2.4. Critical appraisal
The critical appraisal tool used to assess the studies in this rapid review was the BMJ Best practice, appraising systematic reviews (https://bestpractice.bmj.com/info/toolkit/learn-ebm/appraising-systematic-reviews/).
3. Rapid review results
A search conducted across 4 databases identified 141 review articles. Following the removal of 34 duplicates, 107 review articles were screened by title and abstract for relevance to the study question.
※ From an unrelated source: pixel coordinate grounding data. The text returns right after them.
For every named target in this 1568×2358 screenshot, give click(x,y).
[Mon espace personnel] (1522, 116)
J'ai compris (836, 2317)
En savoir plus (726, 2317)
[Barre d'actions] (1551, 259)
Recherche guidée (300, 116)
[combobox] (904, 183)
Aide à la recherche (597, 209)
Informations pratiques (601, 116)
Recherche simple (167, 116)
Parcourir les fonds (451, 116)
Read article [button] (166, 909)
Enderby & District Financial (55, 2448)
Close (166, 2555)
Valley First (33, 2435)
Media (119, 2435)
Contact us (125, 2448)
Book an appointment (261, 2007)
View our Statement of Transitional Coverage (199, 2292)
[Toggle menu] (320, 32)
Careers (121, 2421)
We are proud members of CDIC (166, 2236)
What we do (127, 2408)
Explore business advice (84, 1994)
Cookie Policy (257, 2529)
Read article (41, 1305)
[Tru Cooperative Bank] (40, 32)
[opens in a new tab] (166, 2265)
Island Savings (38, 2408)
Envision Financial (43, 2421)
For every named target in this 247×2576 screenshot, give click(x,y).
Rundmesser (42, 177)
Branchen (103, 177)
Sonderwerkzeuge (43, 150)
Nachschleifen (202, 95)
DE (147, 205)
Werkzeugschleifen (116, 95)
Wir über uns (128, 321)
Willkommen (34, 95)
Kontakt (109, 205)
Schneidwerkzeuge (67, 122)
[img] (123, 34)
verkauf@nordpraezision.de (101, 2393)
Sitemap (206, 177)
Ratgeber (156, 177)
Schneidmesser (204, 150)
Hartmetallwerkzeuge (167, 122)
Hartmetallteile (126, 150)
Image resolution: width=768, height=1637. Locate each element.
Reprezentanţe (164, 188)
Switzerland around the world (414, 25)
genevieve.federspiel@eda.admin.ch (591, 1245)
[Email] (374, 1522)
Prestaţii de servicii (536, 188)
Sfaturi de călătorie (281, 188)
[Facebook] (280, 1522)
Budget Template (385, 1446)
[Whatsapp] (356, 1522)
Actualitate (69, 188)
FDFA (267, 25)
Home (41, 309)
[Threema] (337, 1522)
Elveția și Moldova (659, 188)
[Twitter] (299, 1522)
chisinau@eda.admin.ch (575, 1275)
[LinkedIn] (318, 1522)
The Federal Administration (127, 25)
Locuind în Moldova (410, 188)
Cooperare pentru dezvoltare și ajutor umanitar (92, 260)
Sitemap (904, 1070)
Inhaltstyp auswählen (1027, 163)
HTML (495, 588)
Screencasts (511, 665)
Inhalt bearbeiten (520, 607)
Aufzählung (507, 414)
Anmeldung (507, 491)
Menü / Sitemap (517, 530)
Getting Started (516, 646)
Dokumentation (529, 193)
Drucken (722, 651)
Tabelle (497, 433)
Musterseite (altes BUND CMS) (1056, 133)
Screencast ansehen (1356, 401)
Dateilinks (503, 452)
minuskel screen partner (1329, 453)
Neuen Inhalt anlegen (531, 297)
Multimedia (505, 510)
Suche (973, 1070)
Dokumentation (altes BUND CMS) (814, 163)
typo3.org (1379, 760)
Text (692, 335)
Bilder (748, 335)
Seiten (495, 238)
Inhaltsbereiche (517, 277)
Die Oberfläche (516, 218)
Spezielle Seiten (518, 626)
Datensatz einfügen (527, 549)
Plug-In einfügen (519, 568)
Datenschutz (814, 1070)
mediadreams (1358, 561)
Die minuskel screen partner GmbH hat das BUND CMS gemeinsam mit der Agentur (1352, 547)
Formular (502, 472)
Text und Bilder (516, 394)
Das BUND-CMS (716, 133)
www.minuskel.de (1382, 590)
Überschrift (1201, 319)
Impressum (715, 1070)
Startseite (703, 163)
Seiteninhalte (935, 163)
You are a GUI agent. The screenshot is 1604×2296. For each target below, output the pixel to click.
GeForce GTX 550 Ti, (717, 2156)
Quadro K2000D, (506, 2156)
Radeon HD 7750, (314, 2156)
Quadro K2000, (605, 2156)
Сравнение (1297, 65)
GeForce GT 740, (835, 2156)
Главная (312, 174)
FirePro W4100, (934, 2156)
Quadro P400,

Of these, 36 full-text literature reviews were assessed for eligibility against the pre-defined inclusion criteria. A total of 31 articles were removed due to not meeting one or more of the criteria as follows: different patient population (4), study design (14), intervention type (3), not an adult population (3), study setting (1), not written in English (1), indication (2), reviews of reviews (3), the remaining 6 articles were included in this rapid review.
3.1. Critical appraisal
From the appraisal, three of the five systematic reviews met all the requirements [4,5,7]. One systematic review met the majority of the requirements with the reviewers unable to verify if combined primary studies and combined statistical results were correct [6]. The last review was considered to have a lower level of evidence for a systematic review but was still adequate [3]. Overall, the level of evidence for the reviews chosen were adequate.
3.2. Summary of findings
All five studies were systematic reviews of randomised controlled trials (RCTs) [[1], [2], [3], [4]]. Two of the studies included a meta-analysis of the included study data [2,4]. The study population and size, type of respiratory condition, form and dose, and administration route of vitamin C varied across the studies reviewed. The measurement outcomes reviewed by each study varied and were specific to the study focus.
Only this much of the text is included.